— Но кто же ты на самом деле? — спросил один насмешник.
— Еврей, — сказал я.
Этот простой, но неожиданный ответ их несколько осадил, и я получил передышку. Но ненадолго. Кто-то тут же опомнился:
— Но для чего ты здесь? Что ты будешь делать?
— Не имею представления. Вероятно, буду смотреть.
Изумленные таким нахальством, они защелкали языками, пальцами, чтобы выразить свое неодобрение:
— На кого смотреть?
— На что смотреть?
— Не знаю, — сказал я. — На вас.

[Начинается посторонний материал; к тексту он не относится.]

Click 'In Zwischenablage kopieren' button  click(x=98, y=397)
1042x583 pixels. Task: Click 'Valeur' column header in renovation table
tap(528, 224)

На себя.
— Изумительно! — вскричал один из солдат. — Завтра люди скажут: быть евреем — значит смотреть.
Раздался дружный хохот. Мне захотелось провалиться сквозь землю. У меня гудело в голове, горели щеки; мне хотелось убраться прочь, сбежать из этого лагеря, не попрощавшись с Гадом. Но в эту минуту из глубины палатки появился солдат, который протянул мне руку:
— Добро пожаловать, Давид. Меня зовут Катриэль.
По-видимому, он имел влияние на товарищей — высокий, стройный, с точными уверенными движениями. Их отношение к нему напоминало отношение людей к сумасшедшему, которого почему-то, без всякой на то причины, все любят.
— Не смейтесь, — продолжал он. — Смотреть и рассказывать — ничуть не менее важно, чем все остальное.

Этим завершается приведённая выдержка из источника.